What to do » The answer is to be an exact copy of the lines below running from the line with "车牌识别系统 (222, 2403)" down to the line with "Privacy Statement (43, 2520)", both ends included, and nothing more.

Extracted material »
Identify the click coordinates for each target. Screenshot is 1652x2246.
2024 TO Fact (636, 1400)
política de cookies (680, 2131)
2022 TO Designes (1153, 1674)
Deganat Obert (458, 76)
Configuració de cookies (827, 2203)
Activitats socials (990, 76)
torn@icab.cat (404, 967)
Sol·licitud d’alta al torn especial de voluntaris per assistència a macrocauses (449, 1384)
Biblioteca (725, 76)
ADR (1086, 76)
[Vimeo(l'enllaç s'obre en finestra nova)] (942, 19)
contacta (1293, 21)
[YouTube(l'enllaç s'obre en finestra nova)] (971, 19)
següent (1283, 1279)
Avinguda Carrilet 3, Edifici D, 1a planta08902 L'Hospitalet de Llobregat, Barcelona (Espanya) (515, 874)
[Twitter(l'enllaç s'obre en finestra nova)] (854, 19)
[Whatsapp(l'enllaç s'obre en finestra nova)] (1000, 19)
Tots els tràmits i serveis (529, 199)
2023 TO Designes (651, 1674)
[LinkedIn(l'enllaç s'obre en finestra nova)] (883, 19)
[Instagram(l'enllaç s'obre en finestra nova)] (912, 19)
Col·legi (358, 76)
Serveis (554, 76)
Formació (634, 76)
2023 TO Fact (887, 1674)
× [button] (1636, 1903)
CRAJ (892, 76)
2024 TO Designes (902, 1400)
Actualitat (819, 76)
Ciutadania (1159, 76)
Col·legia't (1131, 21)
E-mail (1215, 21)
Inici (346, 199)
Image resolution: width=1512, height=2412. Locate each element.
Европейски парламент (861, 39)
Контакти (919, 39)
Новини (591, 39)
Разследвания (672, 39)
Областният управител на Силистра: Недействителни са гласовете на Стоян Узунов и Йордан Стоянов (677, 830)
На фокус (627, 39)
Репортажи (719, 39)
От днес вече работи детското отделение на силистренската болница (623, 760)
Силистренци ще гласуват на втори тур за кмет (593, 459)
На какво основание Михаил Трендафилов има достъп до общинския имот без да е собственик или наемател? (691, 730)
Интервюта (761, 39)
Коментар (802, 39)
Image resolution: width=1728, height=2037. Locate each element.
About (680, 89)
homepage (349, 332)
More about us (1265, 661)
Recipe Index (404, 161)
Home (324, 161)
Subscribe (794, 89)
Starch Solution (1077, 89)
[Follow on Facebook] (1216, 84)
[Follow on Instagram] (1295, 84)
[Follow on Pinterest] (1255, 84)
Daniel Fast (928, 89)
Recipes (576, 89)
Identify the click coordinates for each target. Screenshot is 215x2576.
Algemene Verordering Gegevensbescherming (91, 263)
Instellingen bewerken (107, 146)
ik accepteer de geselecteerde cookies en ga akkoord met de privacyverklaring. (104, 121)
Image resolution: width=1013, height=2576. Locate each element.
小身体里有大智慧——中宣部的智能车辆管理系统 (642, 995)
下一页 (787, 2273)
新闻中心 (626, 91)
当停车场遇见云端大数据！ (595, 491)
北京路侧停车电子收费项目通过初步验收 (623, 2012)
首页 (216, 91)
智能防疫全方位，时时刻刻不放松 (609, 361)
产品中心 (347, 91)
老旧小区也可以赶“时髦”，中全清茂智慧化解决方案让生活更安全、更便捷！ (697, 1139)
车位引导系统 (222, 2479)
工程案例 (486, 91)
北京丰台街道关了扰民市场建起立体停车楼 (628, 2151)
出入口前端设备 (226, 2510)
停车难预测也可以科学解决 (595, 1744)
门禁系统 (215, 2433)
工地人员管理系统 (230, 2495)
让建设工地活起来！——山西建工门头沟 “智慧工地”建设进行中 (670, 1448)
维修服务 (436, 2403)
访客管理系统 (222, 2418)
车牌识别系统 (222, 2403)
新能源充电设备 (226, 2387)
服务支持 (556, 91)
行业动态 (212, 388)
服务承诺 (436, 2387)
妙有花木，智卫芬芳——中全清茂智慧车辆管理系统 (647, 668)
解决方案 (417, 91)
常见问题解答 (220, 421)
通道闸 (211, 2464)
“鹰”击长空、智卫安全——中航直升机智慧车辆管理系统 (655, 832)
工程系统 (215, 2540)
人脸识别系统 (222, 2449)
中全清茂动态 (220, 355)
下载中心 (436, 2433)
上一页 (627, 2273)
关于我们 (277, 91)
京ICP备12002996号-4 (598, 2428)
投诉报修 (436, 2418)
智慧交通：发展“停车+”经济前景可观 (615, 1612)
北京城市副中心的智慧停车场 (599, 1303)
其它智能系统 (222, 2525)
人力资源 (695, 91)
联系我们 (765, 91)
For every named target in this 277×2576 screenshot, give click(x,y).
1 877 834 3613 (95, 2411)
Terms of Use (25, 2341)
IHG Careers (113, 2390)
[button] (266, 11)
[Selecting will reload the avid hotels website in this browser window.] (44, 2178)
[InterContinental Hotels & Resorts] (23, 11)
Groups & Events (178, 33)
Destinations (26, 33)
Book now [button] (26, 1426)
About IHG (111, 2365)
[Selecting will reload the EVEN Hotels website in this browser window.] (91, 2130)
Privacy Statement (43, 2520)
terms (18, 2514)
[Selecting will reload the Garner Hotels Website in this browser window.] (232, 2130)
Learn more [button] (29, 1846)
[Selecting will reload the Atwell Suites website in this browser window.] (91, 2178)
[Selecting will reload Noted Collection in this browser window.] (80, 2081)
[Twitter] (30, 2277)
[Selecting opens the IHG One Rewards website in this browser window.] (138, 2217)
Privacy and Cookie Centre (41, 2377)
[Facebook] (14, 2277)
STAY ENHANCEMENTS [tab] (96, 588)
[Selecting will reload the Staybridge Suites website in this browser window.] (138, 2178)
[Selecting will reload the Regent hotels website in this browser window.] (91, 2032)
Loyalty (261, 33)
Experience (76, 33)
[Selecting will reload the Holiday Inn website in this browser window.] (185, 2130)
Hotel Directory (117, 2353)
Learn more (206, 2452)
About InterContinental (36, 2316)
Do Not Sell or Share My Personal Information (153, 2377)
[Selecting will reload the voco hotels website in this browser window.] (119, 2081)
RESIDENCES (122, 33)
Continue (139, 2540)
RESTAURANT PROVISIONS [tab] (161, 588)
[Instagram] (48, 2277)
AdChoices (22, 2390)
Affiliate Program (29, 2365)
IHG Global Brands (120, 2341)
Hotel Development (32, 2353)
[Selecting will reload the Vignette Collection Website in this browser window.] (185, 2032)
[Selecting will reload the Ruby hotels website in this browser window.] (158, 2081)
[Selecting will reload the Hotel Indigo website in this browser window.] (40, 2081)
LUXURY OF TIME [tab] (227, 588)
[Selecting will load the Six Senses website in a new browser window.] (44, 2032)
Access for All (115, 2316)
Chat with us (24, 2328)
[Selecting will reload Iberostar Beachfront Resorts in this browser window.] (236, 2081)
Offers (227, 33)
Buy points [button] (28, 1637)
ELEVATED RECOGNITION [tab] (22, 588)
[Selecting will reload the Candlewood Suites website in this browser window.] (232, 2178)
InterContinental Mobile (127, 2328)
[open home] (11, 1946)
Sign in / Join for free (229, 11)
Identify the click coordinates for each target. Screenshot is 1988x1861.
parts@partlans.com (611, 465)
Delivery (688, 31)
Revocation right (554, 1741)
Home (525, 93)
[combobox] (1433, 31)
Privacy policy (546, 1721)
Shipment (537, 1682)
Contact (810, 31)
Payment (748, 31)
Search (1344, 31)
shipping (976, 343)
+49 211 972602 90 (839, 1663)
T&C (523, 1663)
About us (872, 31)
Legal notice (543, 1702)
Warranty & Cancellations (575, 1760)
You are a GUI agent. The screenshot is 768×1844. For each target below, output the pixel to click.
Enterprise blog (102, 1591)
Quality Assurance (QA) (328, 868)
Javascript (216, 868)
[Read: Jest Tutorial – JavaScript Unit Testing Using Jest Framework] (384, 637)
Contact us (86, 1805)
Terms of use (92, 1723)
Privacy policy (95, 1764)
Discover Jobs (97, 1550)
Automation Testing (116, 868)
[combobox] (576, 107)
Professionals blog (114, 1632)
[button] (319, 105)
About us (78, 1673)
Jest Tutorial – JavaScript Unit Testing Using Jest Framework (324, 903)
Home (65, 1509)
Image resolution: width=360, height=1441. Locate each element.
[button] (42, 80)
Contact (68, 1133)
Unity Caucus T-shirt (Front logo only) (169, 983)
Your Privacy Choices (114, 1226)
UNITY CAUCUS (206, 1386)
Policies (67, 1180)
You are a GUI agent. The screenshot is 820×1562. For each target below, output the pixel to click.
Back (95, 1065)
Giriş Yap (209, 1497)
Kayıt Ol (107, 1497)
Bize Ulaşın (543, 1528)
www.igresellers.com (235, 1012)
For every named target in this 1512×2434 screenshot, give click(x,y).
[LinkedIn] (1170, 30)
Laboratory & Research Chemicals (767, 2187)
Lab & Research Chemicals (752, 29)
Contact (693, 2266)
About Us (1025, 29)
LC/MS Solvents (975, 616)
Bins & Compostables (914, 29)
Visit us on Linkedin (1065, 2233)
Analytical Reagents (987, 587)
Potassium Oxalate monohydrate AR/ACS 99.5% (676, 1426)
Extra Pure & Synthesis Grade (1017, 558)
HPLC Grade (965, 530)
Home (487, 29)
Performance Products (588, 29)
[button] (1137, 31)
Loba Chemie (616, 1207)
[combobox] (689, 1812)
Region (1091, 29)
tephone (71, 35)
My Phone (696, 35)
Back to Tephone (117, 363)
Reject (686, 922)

Answer to this task »
车牌识别系统 (222, 2403)
新能源充电设备 (226, 2387)
服务支持 (556, 91)
行业动态 (212, 388)
服务承诺 (436, 2387)
妙有花木，智卫芬芳——中全清茂智慧车辆管理系统 (647, 668)
解决方案 (417, 91)
常见问题解答 (220, 421)
通道闸 (211, 2464)
“鹰”击长空、智卫安全——中航直升机智慧车辆管理系统 (655, 832)
工程系统 (215, 2540)
人脸识别系统 (222, 2449)
中全清茂动态 (220, 355)
下载中心 (436, 2433)
上一页 (627, 2273)
关于我们 (277, 91)
京ICP备12002996号-4 (598, 2428)
投诉报修 (436, 2418)
智慧交通：发展“停车+”经济前景可观 (615, 1612)
北京城市副中心的智慧停车场 (599, 1303)
其它智能系统 (222, 2525)
人力资源 (695, 91)
联系我们 (765, 91)
For every named target in this 277×2576 screenshot, give click(x,y).
1 877 834 3613 (95, 2411)
Terms of Use (25, 2341)
IHG Careers (113, 2390)
[button] (266, 11)
[Selecting will reload the avid hotels website in this browser window.] (44, 2178)
[InterContinental Hotels & Resorts] (23, 11)
Groups & Events (178, 33)
Destinations (26, 33)
Book now [button] (26, 1426)
About IHG (111, 2365)
[Selecting will reload the EVEN Hotels website in this browser window.] (91, 2130)
Privacy Statement (43, 2520)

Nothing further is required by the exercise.